#### SET TASK
Can you return every one of the entries below word for word, with nothing added, dropped, or changed?
_ _ _ _
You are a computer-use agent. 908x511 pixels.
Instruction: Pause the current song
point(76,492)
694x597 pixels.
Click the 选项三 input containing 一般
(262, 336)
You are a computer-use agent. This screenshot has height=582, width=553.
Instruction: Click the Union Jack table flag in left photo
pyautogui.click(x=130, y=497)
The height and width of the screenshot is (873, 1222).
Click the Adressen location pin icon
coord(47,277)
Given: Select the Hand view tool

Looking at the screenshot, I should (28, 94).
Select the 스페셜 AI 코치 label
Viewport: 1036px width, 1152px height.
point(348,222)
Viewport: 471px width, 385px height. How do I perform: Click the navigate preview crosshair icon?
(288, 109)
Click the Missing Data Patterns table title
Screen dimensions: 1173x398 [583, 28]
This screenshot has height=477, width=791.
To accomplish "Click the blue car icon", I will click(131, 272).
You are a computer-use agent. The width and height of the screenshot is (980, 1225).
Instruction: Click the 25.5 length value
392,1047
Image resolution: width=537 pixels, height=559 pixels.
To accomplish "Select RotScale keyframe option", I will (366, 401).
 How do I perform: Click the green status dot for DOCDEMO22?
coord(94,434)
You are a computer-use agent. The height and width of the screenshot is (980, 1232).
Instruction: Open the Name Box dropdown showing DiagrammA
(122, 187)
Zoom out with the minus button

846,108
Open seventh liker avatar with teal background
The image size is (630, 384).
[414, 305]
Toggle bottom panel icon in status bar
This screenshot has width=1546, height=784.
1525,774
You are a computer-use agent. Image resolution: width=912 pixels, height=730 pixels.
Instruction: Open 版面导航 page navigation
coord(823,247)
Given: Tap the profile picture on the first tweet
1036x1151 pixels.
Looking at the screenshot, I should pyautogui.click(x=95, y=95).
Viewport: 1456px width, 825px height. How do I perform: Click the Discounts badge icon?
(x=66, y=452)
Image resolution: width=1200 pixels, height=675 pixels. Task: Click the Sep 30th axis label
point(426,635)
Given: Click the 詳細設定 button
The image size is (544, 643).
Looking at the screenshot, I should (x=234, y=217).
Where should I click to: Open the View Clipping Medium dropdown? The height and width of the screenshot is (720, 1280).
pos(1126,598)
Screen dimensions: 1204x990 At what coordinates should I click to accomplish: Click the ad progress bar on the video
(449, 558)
_ _ _ _
#### REPLY
You are a computer-use agent. 908x511 pixels.
Instruction: Pause the current song
point(76,492)
694x597 pixels.
Click the 选项三 input containing 一般
(262, 336)
You are a computer-use agent. This screenshot has height=582, width=553.
Instruction: Click the Union Jack table flag in left photo
pyautogui.click(x=130, y=497)
The height and width of the screenshot is (873, 1222).
Click the Adressen location pin icon
coord(47,277)
Given: Select the Hand view tool

Looking at the screenshot, I should (28, 94).
Select the 스페셜 AI 코치 label
Viewport: 1036px width, 1152px height.
point(348,222)
Viewport: 471px width, 385px height. How do I perform: Click the navigate preview crosshair icon?
(288, 109)
Click the Missing Data Patterns table title
Screen dimensions: 1173x398 [583, 28]
This screenshot has height=477, width=791.
To accomplish "Click the blue car icon", I will click(131, 272).
You are a computer-use agent. The width and height of the screenshot is (980, 1225).
Instruction: Click the 25.5 length value
392,1047
Image resolution: width=537 pixels, height=559 pixels.
To accomplish "Select RotScale keyframe option", I will (366, 401).
 How do I perform: Click the green status dot for DOCDEMO22?
coord(94,434)
You are a computer-use agent. The height and width of the screenshot is (980, 1232).
Instruction: Open the Name Box dropdown showing DiagrammA
(122, 187)
Zoom out with the minus button

846,108
Open seventh liker avatar with teal background
The image size is (630, 384).
[414, 305]
Toggle bottom panel icon in status bar
This screenshot has width=1546, height=784.
1525,774
You are a computer-use agent. Image resolution: width=912 pixels, height=730 pixels.
Instruction: Open 版面导航 page navigation
coord(823,247)
Given: Tap the profile picture on the first tweet
1036x1151 pixels.
Looking at the screenshot, I should pyautogui.click(x=95, y=95).
Viewport: 1456px width, 825px height. How do I perform: Click the Discounts badge icon?
(x=66, y=452)
Image resolution: width=1200 pixels, height=675 pixels. Task: Click the Sep 30th axis label
point(426,635)
Given: Click the 詳細設定 button
The image size is (544, 643).
Looking at the screenshot, I should (x=234, y=217).
Where should I click to: Open the View Clipping Medium dropdown? The height and width of the screenshot is (720, 1280).
pos(1126,598)
Screen dimensions: 1204x990 At what coordinates should I click to accomplish: Click the ad progress bar on the video
(449, 558)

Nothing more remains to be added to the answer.